Return every line of the records below verbatim, with no pictures in the copy.

[Dataset entries]
※

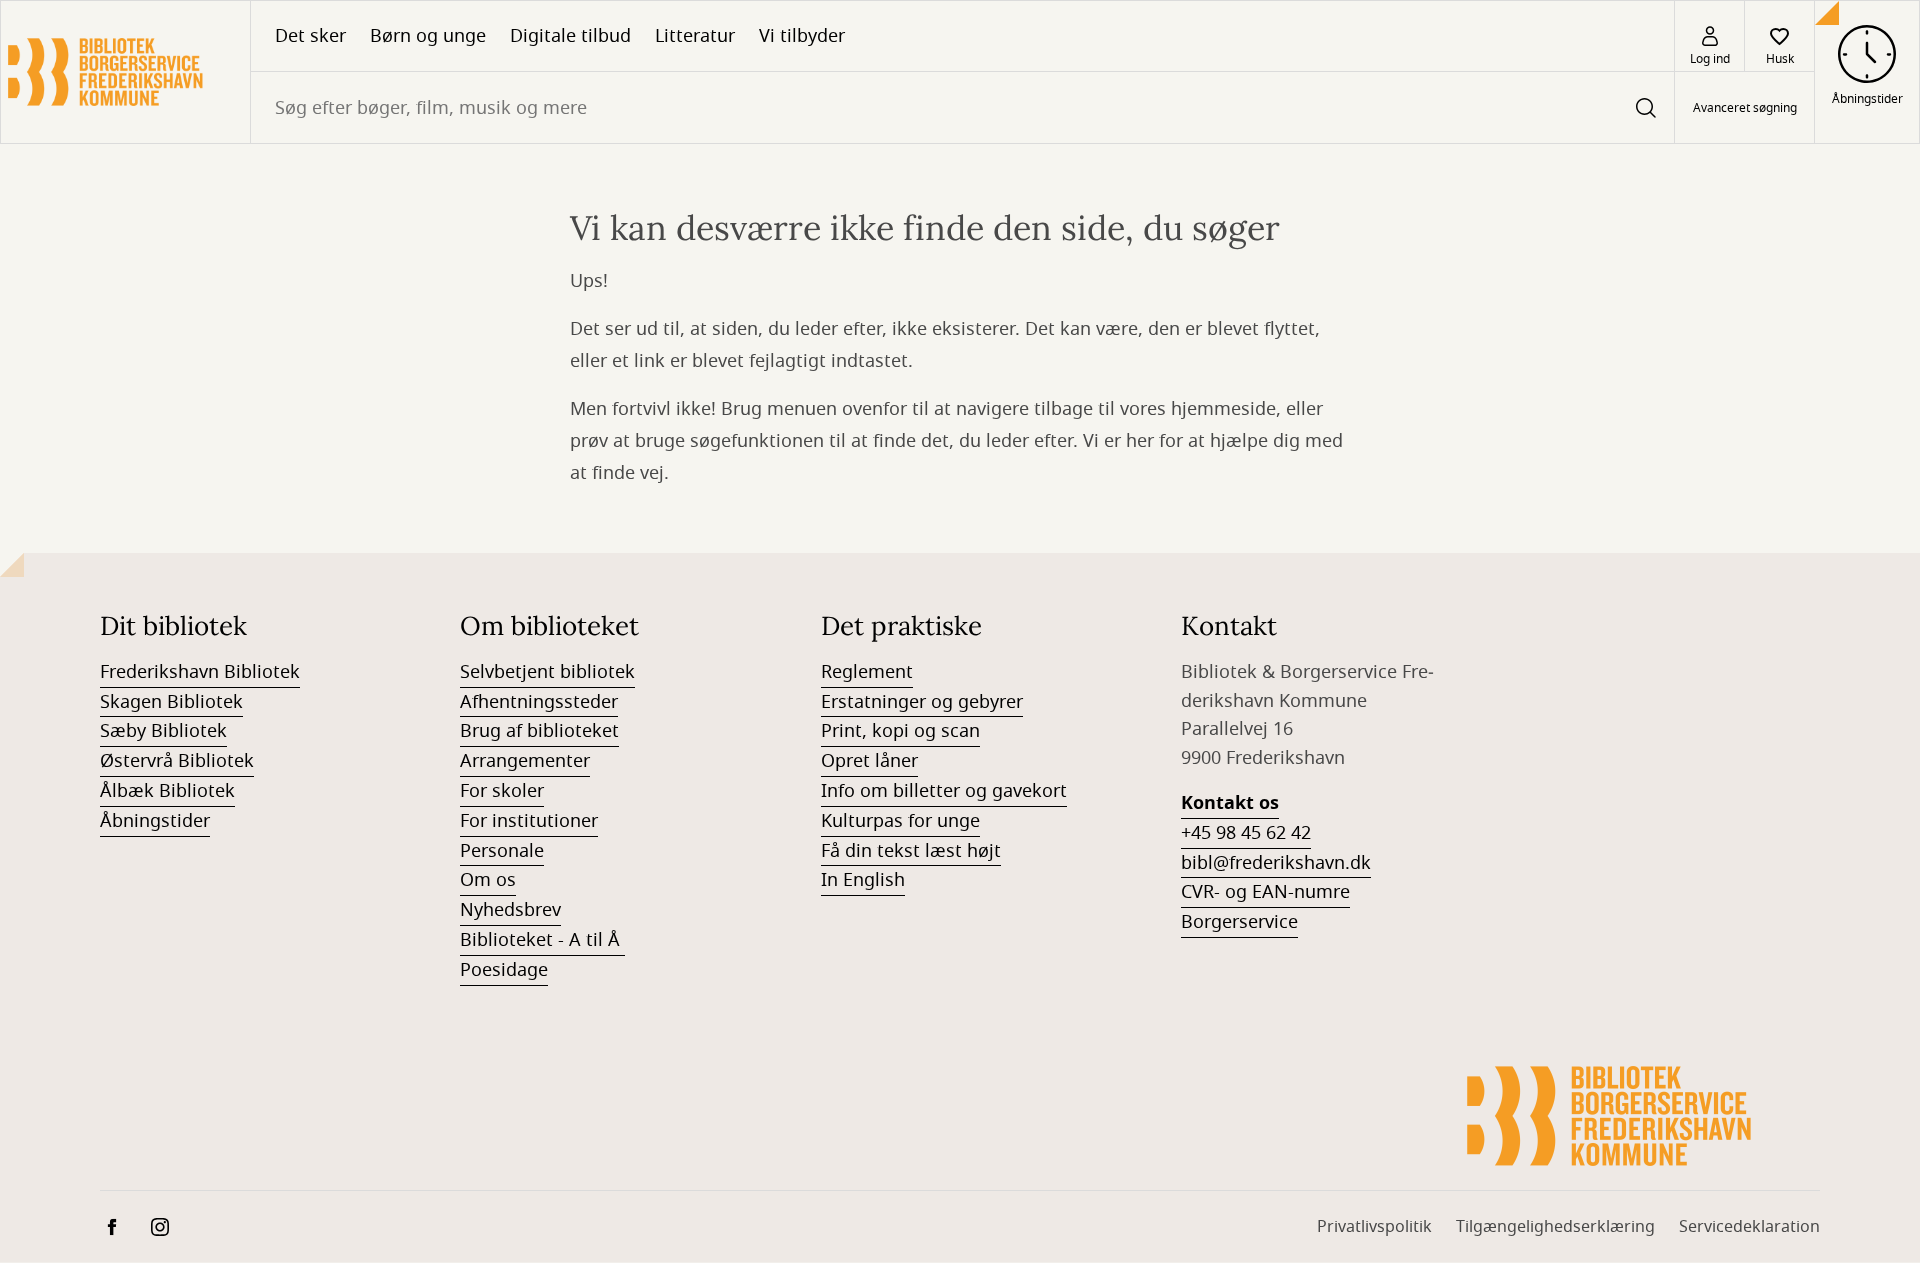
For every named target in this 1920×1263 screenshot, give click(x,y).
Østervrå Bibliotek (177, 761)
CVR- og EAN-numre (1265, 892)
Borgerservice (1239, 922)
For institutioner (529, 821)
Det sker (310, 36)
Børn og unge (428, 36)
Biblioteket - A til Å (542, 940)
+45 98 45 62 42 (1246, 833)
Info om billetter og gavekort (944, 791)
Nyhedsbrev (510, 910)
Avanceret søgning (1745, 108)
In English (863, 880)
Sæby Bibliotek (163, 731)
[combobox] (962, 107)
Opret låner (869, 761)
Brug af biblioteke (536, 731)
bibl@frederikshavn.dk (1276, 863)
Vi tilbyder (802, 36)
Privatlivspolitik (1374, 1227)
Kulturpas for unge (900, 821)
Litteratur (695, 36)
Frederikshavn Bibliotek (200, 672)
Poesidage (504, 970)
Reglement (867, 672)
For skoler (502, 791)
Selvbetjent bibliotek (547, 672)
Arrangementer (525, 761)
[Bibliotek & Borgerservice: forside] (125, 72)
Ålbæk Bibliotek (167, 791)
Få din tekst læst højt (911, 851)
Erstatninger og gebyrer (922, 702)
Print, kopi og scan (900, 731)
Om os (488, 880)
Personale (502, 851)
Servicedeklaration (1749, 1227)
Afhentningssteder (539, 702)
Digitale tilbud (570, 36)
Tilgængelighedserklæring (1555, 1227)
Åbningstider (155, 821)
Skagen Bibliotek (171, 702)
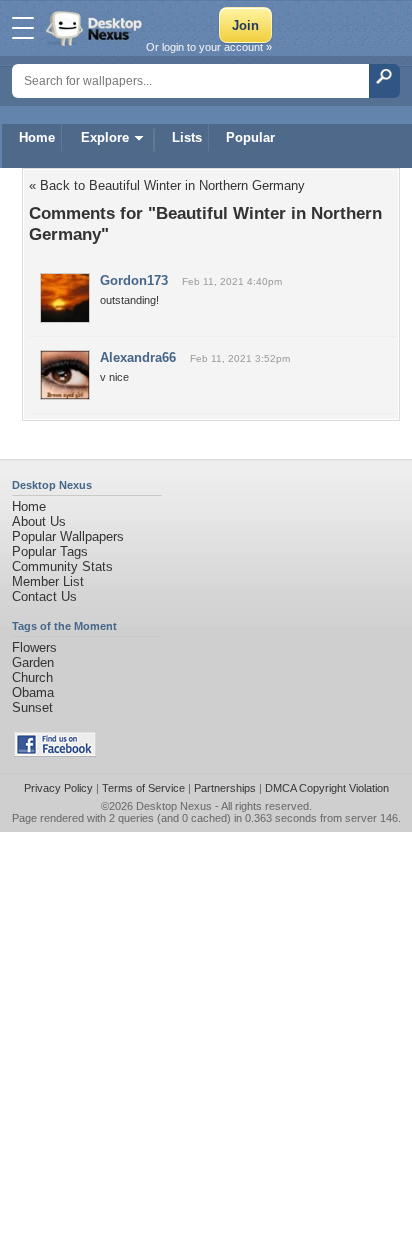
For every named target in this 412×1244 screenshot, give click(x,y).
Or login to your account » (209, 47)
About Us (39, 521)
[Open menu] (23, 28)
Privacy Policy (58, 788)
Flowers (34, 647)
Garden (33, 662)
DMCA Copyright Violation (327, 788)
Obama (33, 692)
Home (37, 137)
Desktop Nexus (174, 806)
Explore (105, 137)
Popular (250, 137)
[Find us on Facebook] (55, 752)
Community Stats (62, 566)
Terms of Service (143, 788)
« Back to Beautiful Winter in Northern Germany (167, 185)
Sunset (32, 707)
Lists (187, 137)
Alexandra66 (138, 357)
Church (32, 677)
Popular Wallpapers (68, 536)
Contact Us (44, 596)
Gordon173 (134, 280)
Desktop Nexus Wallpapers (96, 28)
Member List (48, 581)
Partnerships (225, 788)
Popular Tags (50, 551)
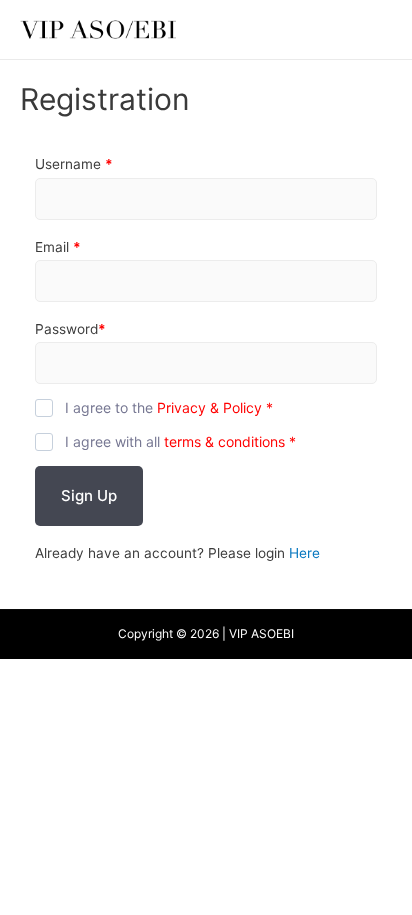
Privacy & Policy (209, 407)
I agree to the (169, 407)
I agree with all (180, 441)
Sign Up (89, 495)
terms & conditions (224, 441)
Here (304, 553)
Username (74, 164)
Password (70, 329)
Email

※

_RESULT OF THE EXERCISE_
For every named target in this 1920×1263 screenshot, give click(x,y).
Østervrå Bibliotek (177, 761)
CVR- og EAN-numre (1265, 892)
Borgerservice (1239, 922)
For institutioner (529, 821)
Det sker (310, 36)
Børn og unge (428, 36)
Biblioteket - A til Å (542, 940)
+45 98 45 62 42 (1246, 833)
Info om billetter og gavekort (944, 791)
Nyhedsbrev (510, 910)
Avanceret søgning (1745, 108)
In English (863, 880)
Sæby Bibliotek (163, 731)
[combobox] (962, 107)
Opret låner (869, 761)
Brug af biblioteke (536, 731)
bibl@frederikshavn.dk (1276, 863)
Vi tilbyder (802, 36)
Privatlivspolitik (1374, 1227)
Kulturpas for unge (900, 821)
Litteratur (695, 36)
Frederikshavn Bibliotek (200, 672)
Poesidage (504, 970)
Reglement (867, 672)
For skoler (502, 791)
Selvbetjent bibliotek (547, 672)
Arrangementer (525, 761)
[Bibliotek & Borgerservice: forside] (125, 72)
Ålbæk Bibliotek (167, 791)
Få din tekst læst højt (911, 851)
Erstatninger og gebyrer (922, 702)
Print, kopi og scan (900, 731)
Om os (488, 880)
Personale (502, 851)
Servicedeklaration (1749, 1227)
Afhentningssteder (539, 702)
Digitale tilbud (570, 36)
Tilgængelighedserklæring (1555, 1227)
Åbningstider (155, 821)
Skagen Bibliotek (171, 702)
For every named target in this 412×1244 screenshot, give click(x,y).
Or login to your account » (209, 47)
About Us (39, 521)
[Open menu] (23, 28)
Privacy Policy (58, 788)
Flowers (34, 647)
Garden (33, 662)
DMCA Copyright Violation (327, 788)
Obama (33, 692)
Home (37, 137)
Desktop Nexus (174, 806)
Explore (105, 137)
Popular (250, 137)
[Find us on Facebook] (55, 752)
Community Stats (62, 566)
Terms of Service (143, 788)
« Back to Beautiful Winter in Northern Germany (167, 185)
Sunset (32, 707)
Lists (187, 137)
Alexandra66 (138, 357)
Church (32, 677)
Popular Wallpapers (68, 536)
Contact Us (44, 596)
Gordon173 (134, 280)
Desktop Nexus Wallpapers (96, 28)
Member List (48, 581)
Partnerships (225, 788)
Popular Tags (50, 551)
Privacy & Policy (209, 407)
I agree to the (169, 407)
I agree with all (180, 441)
Sign Up (89, 495)
terms & conditions (224, 441)
Here (304, 553)
Username (74, 164)
Password (70, 329)
Email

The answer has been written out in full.